The order will allow the IRS to issue a so-called “John Doe” summons to New York-based M.Y. Safra Bank to provide transaction records of customers of SFOX, a crypto brokerage that used the bank’s services. Such a summons does not imply that M.Y. Safra Bank is guilty of wrongdoing but is intended to help the IRS weed out deficient tax compliance practices.
According to U.S. Attorney Damian Williams, “Taxpayers are required to truthfully report their tax liabilities on their returns, and liabilities that arise from cryptocurrency transactions are not exempt. The government is committed to using all of the tools at its disposal, including John Doe summonses, to identify taxpayers who have understated their tax liabilities by not reporting cryptocurrency transactions, and to make sure that everyone pays their fair share.”

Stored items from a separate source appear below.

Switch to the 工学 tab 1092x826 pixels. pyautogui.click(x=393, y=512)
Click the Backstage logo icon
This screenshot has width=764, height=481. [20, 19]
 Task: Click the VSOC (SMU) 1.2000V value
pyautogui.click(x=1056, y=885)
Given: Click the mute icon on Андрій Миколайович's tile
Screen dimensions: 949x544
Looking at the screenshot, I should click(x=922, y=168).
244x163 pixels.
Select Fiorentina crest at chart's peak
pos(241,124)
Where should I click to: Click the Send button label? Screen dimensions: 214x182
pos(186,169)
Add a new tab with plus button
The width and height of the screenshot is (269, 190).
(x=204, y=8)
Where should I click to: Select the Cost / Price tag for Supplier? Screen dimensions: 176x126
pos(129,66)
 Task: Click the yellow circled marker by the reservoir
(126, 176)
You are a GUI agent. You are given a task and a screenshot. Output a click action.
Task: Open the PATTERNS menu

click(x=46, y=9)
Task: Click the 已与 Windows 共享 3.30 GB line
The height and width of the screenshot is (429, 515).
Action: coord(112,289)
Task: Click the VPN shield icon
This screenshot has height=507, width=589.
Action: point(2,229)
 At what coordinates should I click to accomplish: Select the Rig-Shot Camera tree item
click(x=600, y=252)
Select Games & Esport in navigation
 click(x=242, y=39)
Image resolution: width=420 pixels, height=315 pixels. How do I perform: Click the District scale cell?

Since 2019, the IRS has asked users to disclose any crypto-related tax activity on the front page of their tax returns.
Experts weigh in on the likelihood of success
The bank partnered with SFOX to allow the crypto broker’s customers to open cash-deposit bank accounts requiring Know-Your-Customer procedures. From their accounts, customers could trade cryptocurrencies on SFOX. SFOX has approximately 175,000 customers who have transacted over $12 billion since 2015. The IRS will jointly use the bank’s information and other records to determine whether users complied with relevant crypto tax laws.
Crypto tax specialist Matt Metras of MDM Financial Services in New York said of the summons, “I’m curious to see what happens with all this data they’re collecting.” According to Metras, it took years for the IRS to receive a response to letters it issued following a prior summons.
So far, the government agency has identified that ten U.S. taxpayers who were clients of SFOX failed to report their crypto transactions.
But some parties still require clarity on how to answer the crypto question on the tax return. According to Yu-Ting Wang, vice chairperson of a digital asset task force at the Association of International Professional Accountants, it is not clear how taxpayers should answer the crypto tax question. The body has requested clarity from the IRS for 2022 tax returns.
Crypto tax crackdown as IRS set for $80 billion in funding
At a legislative level, the IRS will receive $80 billion from the federal government under the new Inflation Reduction Act, $46 billion of which will be used for enforcement, which could include tracking down cryptocurrency tax evasion. Under federal law, cryptocurrencies are regarded as property for tax purposes.
The IRS could also beef up its crypto crackdown through the Infrastructure Bill, set to be enacted in 2023, that asks crypto brokers to report the identity of clients and their transaction activity.
This latest summons is being handled by the IRS’s Tax and Bankruptcy Unit, with Assistant U.S. Attorney Jean-David Barnea handling the case.